_Exercise objective_: Reproduce the passage about the water mixing apparatus word for word, in full.

_Provided passage_:
——

The mixing unit may comprise a tube configured to allow water to flow through; and a plurality of skewed plates arranged to impact on the water flowing through the tube. This creates a bubbling effect in the water received by the mixing unit so as to facilitate the mixture of gasses into the water. For example, the plurality of skewed plates may be arranged to form a vertical spiral structure along the center of the tube. The water may be urged through the mixing unit in an urging direction and the apparatus may further comprise non-return valves configured to prevent flow of the water opposite to the urging direction. This helps increase the efficiency of water treatment by the apparatus. This can also prevent damage of the internal components of the apparatus.

The apparatus may comprise a casing formed of stainless steel. This helps to prevent corrosion of the apparatus over time and provides sufficient structural strength to the apparatus to prevent toppling of the apparatus. These in turn help the apparatus to withstand constant weather changes and different weather conditions.

——

Collected data entries:
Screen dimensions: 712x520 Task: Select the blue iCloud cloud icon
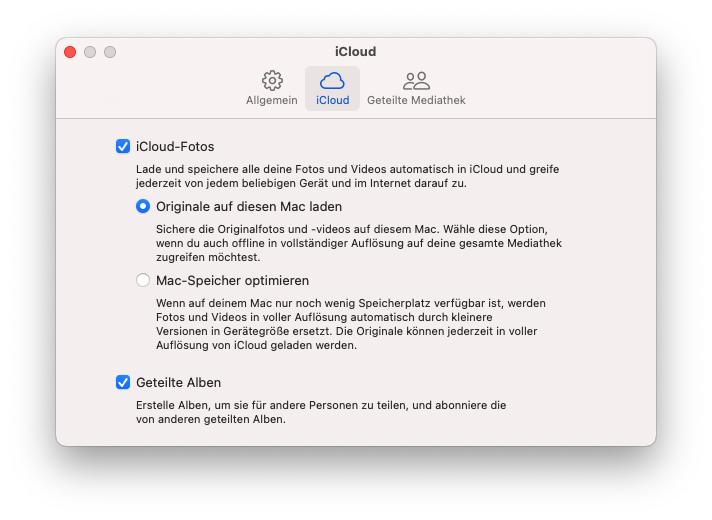pyautogui.click(x=332, y=81)
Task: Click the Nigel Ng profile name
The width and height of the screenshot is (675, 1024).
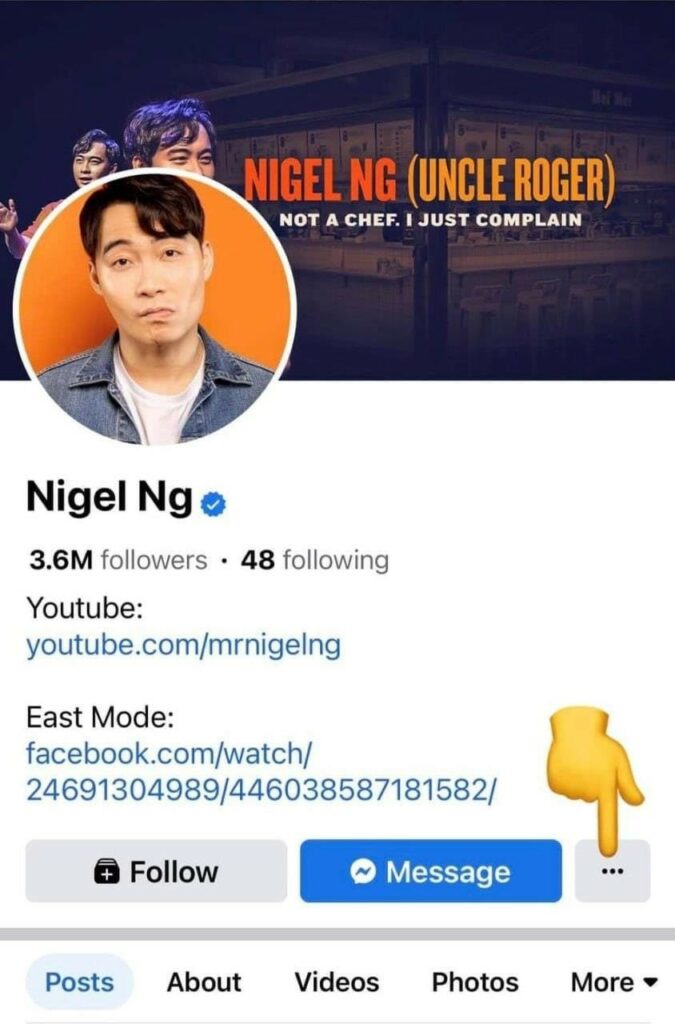Action: (110, 499)
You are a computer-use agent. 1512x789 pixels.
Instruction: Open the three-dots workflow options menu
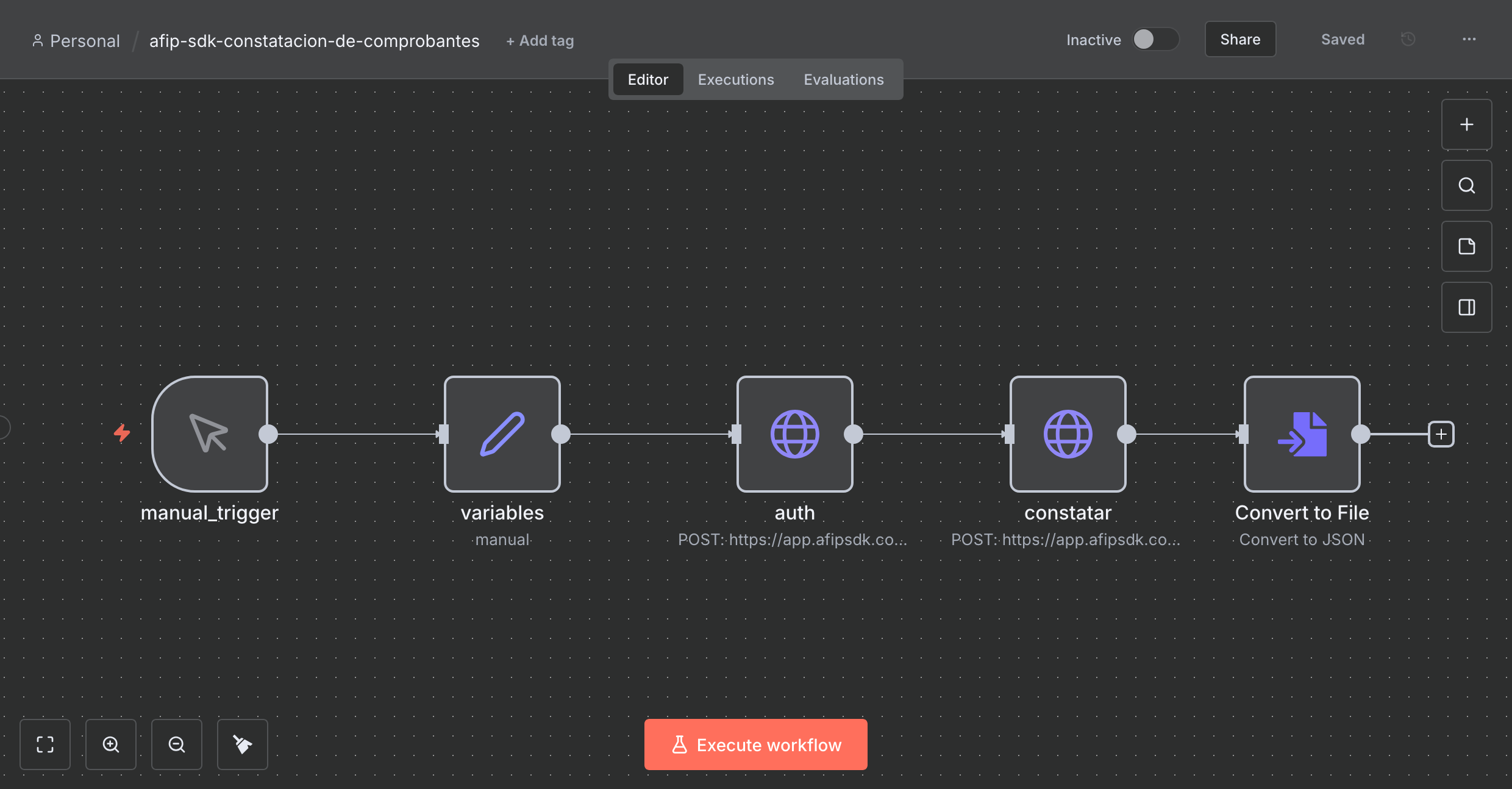[1469, 40]
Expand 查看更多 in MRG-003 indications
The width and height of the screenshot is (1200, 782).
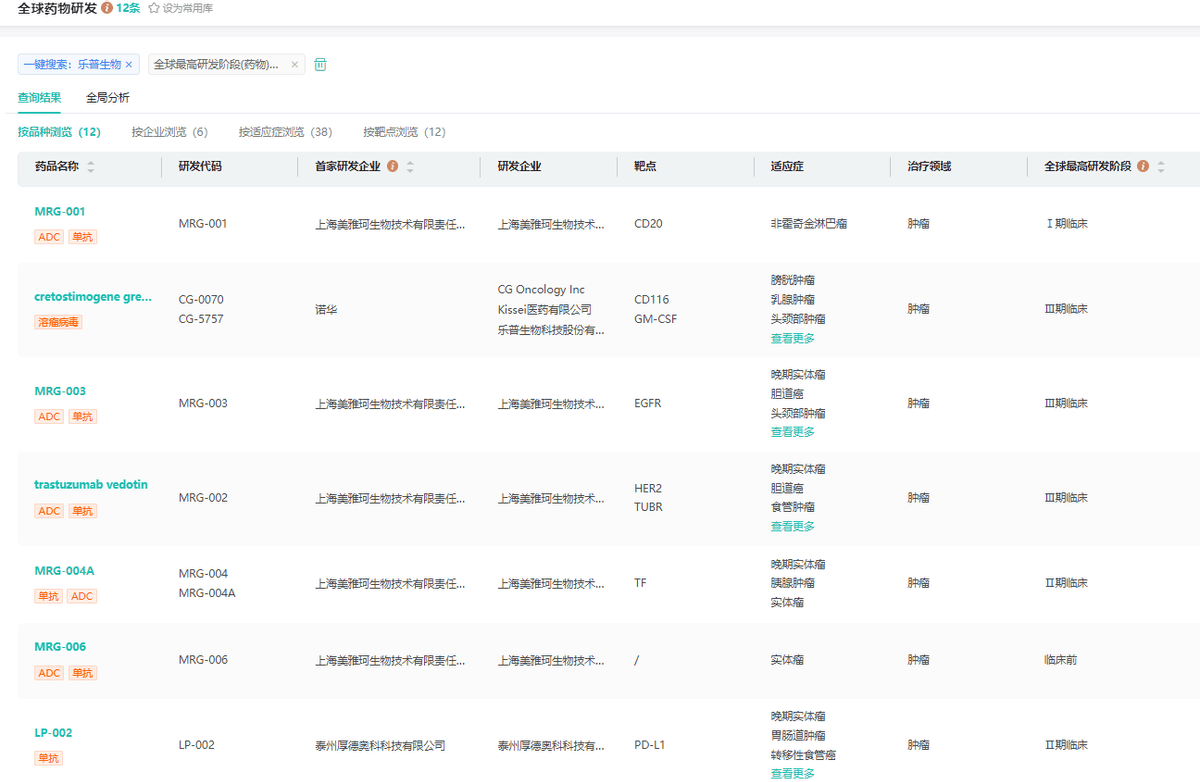pos(792,432)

——

_Final result_:
The mixing unit may comprise a tube configured to allow water to flow through; and a plurality of skewed plates arranged to impact on the water flowing through the tube. This creates a bubbling effect in the water received by the mixing unit so as to facilitate the mixture of gasses into the water. For example, the plurality of skewed plates may be arranged to form a vertical spiral structure along the center of the tube. The water may be urged through the mixing unit in an urging direction and the apparatus may further comprise non-return valves configured to prevent flow of the water opposite to the urging direction. This helps increase the efficiency of water treatment by the apparatus. This can also prevent damage of the internal components of the apparatus.

The apparatus may comprise a casing formed of stainless steel. This helps to prevent corrosion of the apparatus over time and provides sufficient structural strength to the apparatus to prevent toppling of the apparatus. These in turn help the apparatus to withstand constant weather changes and different weather conditions.